**Work instruction:** The answer must consist of the records, repeated exactly.

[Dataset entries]
━━━━━━━━━━━━━━━━━━━━━━━━━━━━━━
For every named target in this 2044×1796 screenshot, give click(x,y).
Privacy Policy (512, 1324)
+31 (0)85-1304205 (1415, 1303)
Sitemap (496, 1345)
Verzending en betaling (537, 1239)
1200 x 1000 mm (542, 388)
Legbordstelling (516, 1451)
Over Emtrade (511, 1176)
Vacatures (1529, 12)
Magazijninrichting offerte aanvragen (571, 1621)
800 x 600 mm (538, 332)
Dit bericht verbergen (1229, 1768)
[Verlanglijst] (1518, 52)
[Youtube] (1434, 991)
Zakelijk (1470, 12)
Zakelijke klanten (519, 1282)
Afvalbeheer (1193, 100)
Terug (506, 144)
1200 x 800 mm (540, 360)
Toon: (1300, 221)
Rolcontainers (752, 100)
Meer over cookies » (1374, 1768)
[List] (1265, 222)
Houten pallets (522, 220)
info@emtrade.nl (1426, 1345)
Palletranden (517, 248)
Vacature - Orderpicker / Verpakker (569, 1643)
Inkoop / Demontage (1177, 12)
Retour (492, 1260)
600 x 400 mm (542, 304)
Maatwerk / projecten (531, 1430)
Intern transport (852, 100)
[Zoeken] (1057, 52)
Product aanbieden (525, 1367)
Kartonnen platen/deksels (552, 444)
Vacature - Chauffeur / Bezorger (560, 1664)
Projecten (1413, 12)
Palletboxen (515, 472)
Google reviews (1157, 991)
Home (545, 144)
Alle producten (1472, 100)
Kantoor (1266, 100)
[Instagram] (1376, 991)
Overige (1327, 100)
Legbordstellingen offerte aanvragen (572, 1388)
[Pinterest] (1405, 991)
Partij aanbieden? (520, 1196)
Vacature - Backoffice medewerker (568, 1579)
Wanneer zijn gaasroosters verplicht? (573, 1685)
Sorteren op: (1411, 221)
━━━━━━━━━━━━━━━━━━━━━━━━━━━━━━
**Solution for this exercise:**
For every named target in this 2044×1796 screenshot, give click(x,y).
Privacy Policy (512, 1324)
+31 (0)85-1304205 (1415, 1303)
Sitemap (496, 1345)
Verzending en betaling (537, 1239)
1200 x 1000 mm (542, 388)
Legbordstelling (516, 1451)
Over Emtrade (511, 1176)
Vacatures (1529, 12)
Magazijninrichting offerte aanvragen (571, 1621)
800 x 600 mm (538, 332)
Dit bericht verbergen (1229, 1768)
[Verlanglijst] (1518, 52)
[Youtube] (1434, 991)
Zakelijk (1470, 12)
Zakelijke klanten (519, 1282)
Afvalbeheer (1193, 100)
Terug (506, 144)
1200 x 800 mm (540, 360)
Toon: (1300, 221)
Rolcontainers (752, 100)
Meer over cookies » (1374, 1768)
[List] (1265, 222)
Houten pallets (522, 220)
info@emtrade.nl (1426, 1345)
Palletranden (517, 248)
Vacature - Orderpicker / Verpakker (569, 1643)
Inkoop / Demontage (1177, 12)
Retour (492, 1260)
600 x 400 mm (542, 304)
Maatwerk / projecten (531, 1430)
Intern transport (852, 100)
[Zoeken] (1057, 52)
Product aanbieden (525, 1367)
Kartonnen platen/deksels (552, 444)
Vacature - Chauffeur / Bezorger (560, 1664)
Projecten (1413, 12)
Palletboxen (515, 472)
Google reviews (1157, 991)
Home (545, 144)
Alle producten (1472, 100)
Kantoor (1266, 100)
[Instagram] (1376, 991)
Overige (1327, 100)
Legbordstellingen offerte aanvragen (572, 1388)
[Pinterest] (1405, 991)
Partij aanbieden? (520, 1196)
Vacature - Backoffice medewerker (568, 1579)
Wanneer zijn gaasroosters verplicht? (573, 1685)
Sorteren op: (1411, 221)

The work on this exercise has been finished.